Tretinoin, a 0.1% cream (though 0.5% creams have been effective as well) or a 0.025% gel can be applied to the papules with the rough end of a broken toothpick. The goal is to gently irritate the lesions to cause an inflammatory response, which will be supplemented with that caused by the retinoid. This should trigger the body to heal the papule. This should be done every few days until the lesions regress. Side effects include some mild redness.

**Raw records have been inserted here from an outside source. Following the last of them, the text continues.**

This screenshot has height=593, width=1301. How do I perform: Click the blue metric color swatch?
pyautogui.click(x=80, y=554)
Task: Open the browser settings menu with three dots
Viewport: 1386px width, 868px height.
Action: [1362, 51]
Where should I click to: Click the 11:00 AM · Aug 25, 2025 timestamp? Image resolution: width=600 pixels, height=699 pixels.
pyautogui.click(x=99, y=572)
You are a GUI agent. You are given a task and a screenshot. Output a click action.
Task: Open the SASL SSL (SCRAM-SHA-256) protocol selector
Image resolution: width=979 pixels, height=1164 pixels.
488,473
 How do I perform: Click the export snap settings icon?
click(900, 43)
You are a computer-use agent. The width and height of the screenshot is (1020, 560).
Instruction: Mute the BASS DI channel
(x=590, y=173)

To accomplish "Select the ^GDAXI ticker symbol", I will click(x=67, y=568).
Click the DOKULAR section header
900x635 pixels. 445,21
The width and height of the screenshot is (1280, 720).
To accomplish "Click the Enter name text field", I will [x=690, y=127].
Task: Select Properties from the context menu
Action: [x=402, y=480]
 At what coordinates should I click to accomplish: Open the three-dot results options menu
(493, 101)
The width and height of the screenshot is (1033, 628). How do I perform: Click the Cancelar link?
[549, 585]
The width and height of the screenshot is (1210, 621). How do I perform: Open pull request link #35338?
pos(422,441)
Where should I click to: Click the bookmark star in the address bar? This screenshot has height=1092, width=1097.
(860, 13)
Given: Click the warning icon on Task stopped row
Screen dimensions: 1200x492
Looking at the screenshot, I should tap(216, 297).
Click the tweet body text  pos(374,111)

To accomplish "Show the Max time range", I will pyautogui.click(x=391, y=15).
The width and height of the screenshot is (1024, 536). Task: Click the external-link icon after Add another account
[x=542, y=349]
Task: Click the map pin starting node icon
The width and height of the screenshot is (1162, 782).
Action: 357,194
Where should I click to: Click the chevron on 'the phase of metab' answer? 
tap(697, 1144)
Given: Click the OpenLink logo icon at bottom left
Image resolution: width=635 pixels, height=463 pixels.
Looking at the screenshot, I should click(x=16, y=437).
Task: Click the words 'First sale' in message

Salicylic acid is also used to treat warts and acne. It is reported to sting more than some other topical treatments, but is less painful than cryosurgery or curettage, so may be a better option for children. In one study, a concentration of 12% was used mixed with a base. Some also recommend covering the papules with tape during the treatment.
Silver Nitrate Paste
Silver nitrate should only be applied at the doctor's office, but it appears to be highly effective (one Japanese study of over three hundred fifty patients found a nearly 98% success rate with no scarring). A paste of 40% silver nitrate mixed with flour is applied to the affected area, which has first been prepared with a cream to prevent minor itching and pain. A very few people do report severe itching or some pain.
Tape stripping can be done at home. An adhesive tape is applied to the affected areas at bedtime then removed in the morning, taking with it the top layers of the skin and hopefully the infective core. Use of the same piece of tape, however, can spread the virus to previous unaffected areas and care must be taken in handling the tape following use.
Trichloroacetic Acid is a keratolytic agent that erodes the skin. It is applied by a healthcare provider to the papule until a white "frost" appears, taking care not to touch the surrounding skin (which may be covered in petroleum jelly) as it is a caustic agent (capable of destroying living tissue). There is little report of change in pigmentation or significant irritation. It can be (cautiously) used on the face and/or for children. There is a mild stinging sensation associated with the treatment, so the medical professional should try to treat as many of the lesions as the patient will tolerate.